颈动脉狭窄及脑梗死对冠状动脉旁路移植术后患者脑卒中发生率和生存率的影响

Effect of carotid arteriostenosis and cerebral infarction on postoperative cerebral complications and survival rate of patients with coronary artery bypass grafting

  • 摘要: 目的 分析颈动脉狭窄及脑梗死对行冠状动脉旁路移植术(coronary artery bypass grafting,CABG)后患者脑卒中发生率和生存率的影响。 方法 2003年6月- 2013年6月我科冠心病合并颈动脉狭窄患者159例,其中男性118例,女性41例,平均年龄为(67.0±7.5)岁,回顾性分析颈动脉狭窄及脑梗死对行CABG后患者脑卒中发生率和生存率的影响。 结果 随访146例,随访率93.6%,随访时间6 ~ 120(46.3±25.3)个月,10例术后出现神经系统症状,其中2例脑出血,8例脑梗死。17例死亡(4例因脑部并发症,1例因食管癌,1例因肺癌,11例为心源性),平均死亡时间为术后41(4 ~ 72)个月。不同颈动脉狭窄的患者术后近期和远期脑卒中发生率及生存率差异无统计学意义(P> 0.05)。术前合并脑梗死病史的患者术后脑卒中发生率及生存率与无脑梗死患者相比差异有统计学意义(P< 0.05)。 结论 颈动脉狭窄程度并不会影响CABG后近期及远期脑卒中的发生率和生存率,但远期脑卒中的发生率及生存率较无脑梗死病史患者明显增加。

     

    Abstract: Objective To analyze the effect of carotid arteriostenosis and cerebral infarction on postoperative cerebral complications and survival rate after coronary artery bypass surgery grafting (CABG). Methods The effect of carotid arteriostenosis and cerebral infarction on postoperative cerebral complications and survival rate after CABG in 159 patients (67.0±7.5 years; 118 males and 41 females) admitted to our hosptial from June 2003 to June 2013 with carotid arteriostenosis and coronary heart diseases who accepted isolated CABG were retrospectively analyzed.

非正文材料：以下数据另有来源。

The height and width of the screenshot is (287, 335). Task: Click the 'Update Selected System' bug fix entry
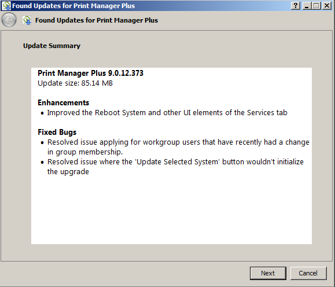(x=175, y=167)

Results Follow-up was done for 146 patients with a follow-up rate of 93.6% and the mean time of it was 6-120 (46.3±25.3) months. Ten patients had neurological symptoms, 2 patients got cerebral hemorrhage, 8 patients suffered from stroke. 17 patients had died during the follow-up (4 cerebral complication, 1 cancer of the esophagus, 1 lung cancer, 11 carcinogenic reason) with the mean time of 41(4-72) months after operation. The difference of postoperative cerebral complications and survival rate with different severity of carotid atherosclerosis had no statistical signifcance (P> 0.05). Patients with preoperative cerebral infarction had higher postoperative stroke and mortality, which marked statistical significance (P< 0.05). Conclusion Severity of carotid atherosclerosis can not increase the postoperative cerebral complications and survival rate, but patients with preoperative cerebral infarction are more likely to have stroke and higher mortality after operation than those patients with no cerebral infarction history.